I felt so much for my Da in that moment, and had never felt closer to him. At that moment, he taught me (and I’d like to hope himself) some things. One, talking about it isn’t a shameful thing, in fact it can help you feel less alone. Two, ignoring mental illness is not the way to live. Healing is better than bandaids- by ignoring the pain, it can control us. Three, that he wanted my approval to potentially get a medical marijuana card, as recommended by his general doctor to help manage pain. We opened up a lot over that breakfast (lol).
Growing up in the 40’s and 50’s- my Da had grown up in the generation of men who did not talk about things. Mental health wasn’t part of the conversation. It wasn’t until the 1980’s that PTSD was even a medical term and diagnosis. “Shell shock” and “war neurosis" were terms that preceded PTSD, but many men from this era, (and the era of WWII vets that raised them), did not regularly get any type of therapy. Having a mental illness was so much more stigmatized in that era- and it still seeps into our families today.

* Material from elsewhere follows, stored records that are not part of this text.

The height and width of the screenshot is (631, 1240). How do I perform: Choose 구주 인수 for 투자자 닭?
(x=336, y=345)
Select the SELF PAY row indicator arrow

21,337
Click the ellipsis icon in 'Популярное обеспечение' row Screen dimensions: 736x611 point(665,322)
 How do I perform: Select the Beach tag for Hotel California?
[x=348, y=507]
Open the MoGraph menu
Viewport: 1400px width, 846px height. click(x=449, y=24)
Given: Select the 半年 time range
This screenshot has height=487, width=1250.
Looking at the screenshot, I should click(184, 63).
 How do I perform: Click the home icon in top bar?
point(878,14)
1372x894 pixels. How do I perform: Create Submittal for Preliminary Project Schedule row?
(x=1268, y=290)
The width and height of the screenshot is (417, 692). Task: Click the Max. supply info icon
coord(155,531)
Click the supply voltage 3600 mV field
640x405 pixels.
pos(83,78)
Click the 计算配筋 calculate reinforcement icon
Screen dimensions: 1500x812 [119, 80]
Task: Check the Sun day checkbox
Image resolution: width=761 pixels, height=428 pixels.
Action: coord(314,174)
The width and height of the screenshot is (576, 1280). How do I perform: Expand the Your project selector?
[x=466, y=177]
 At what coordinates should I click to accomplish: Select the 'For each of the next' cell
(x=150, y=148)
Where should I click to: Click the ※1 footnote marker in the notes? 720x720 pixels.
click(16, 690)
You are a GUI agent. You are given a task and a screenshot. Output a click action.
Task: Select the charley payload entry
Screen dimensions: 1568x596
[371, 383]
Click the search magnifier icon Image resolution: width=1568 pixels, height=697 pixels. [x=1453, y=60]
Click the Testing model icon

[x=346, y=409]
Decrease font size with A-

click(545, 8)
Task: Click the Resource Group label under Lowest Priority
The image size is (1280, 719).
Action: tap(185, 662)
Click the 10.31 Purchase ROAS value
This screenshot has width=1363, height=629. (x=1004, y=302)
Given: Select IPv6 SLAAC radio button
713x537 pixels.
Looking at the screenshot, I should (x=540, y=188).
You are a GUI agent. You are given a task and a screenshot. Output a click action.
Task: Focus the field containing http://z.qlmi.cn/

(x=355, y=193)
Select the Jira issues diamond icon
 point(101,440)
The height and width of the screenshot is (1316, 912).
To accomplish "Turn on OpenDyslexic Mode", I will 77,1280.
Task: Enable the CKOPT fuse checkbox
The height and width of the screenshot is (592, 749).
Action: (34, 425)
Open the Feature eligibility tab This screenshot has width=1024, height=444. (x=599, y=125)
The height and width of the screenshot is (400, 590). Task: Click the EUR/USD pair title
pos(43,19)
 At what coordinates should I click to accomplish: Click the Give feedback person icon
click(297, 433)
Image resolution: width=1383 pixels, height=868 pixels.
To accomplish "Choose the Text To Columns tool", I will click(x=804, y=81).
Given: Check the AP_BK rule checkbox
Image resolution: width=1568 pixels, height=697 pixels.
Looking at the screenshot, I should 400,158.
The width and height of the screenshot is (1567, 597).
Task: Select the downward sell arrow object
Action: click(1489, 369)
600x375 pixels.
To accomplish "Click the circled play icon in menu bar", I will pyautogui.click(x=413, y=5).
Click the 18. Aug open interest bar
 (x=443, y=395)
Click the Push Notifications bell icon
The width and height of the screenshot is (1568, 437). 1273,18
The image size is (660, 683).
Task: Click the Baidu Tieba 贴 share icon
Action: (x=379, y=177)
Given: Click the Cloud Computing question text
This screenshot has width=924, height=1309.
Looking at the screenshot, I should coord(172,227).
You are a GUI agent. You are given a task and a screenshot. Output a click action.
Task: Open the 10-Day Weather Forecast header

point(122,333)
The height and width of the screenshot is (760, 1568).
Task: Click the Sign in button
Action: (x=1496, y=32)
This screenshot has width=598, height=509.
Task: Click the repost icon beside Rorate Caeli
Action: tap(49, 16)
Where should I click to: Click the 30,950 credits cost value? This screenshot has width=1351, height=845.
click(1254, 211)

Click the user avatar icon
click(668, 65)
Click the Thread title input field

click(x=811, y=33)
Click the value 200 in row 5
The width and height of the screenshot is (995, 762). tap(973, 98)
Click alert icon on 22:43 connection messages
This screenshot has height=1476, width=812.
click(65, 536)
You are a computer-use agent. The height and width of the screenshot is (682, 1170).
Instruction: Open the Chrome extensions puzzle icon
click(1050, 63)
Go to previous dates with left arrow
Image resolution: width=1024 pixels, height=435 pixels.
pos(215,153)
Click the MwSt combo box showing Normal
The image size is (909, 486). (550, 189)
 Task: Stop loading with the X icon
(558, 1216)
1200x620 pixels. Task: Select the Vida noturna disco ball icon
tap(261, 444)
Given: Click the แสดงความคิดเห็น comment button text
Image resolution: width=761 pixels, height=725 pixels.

The stigmatized mental health mentality 100% seeped into my childhood. I’ve found that a lot of people have had this generational trauma mixed into their childhoods- even as mental health becomes less stigmatized. For our family, this manifested with my bio mother having a debilitating, but ignored mental illness. She was raised in the 60’s and 70’s- and mental health care was no where near what it is today.
This mentality continued to affect my childhood when my parents got guardianship of me. We never talked about what had really happened living with my bio mom. It took other family members advocating heavily for me to receive much needed therapy once I became a teen and my emotions were getting more unmanageable. I was lucky for those family members advocating for me, it was a critical time in my life.
I’m going to take this moment to say all kids and adults can benefit from therapy- but it is incredibly important for traumatized children and adults to have non-stigmatized access to therapy.
Anyways- in this moment over eggs and toast, my father showed me that at 80 years old he regretted how he had handled his own trauma. He had felt alone for years. I think he wished he had known another way- but if nothing else, he knew it could be a lesson for me. The discussion from that morning sticks with me three years later, and feels even more relevant during this Men’s Mental Health Month.
Generations of men have been told to “man up” (essentially meaning to shut it down and deal with the trauma in anyway other than talking about it). “Without access to appropriate mental health services, men can fall victim to two of the most common mental health illnesses that persist: substance abuse and depression” (Griffith et al., 2024). With men four times more likely to commit suicide, the stats prove that telling men to ignore the issue doesn’t work.

My dad learned he could have handled so many years of his life differently at the age of 80. I wish every day that he had more time to live in this new perspective.
I hope by talking about my dad’s story, and encouraging this conversation- more men can learn these lessons young enough to take the steps to heal themselves. More men can learn that they aren’t alone, and that there is support, and a light at the end of the tunnel of the symptoms of mental illness. Healing is hard, but it is worth it- over living a life unhealed. The emotional intelligence he showed that morning to teach me something so powerful will never leave me.
No one should feel weaker for being vulnerable. No one should feel they aren’t worthy of healing. No one should have to carry the weight of trauma alone.
So during this Men’s Mental Health Awareness Month- I hope you can all learn a little lesson from my dad too.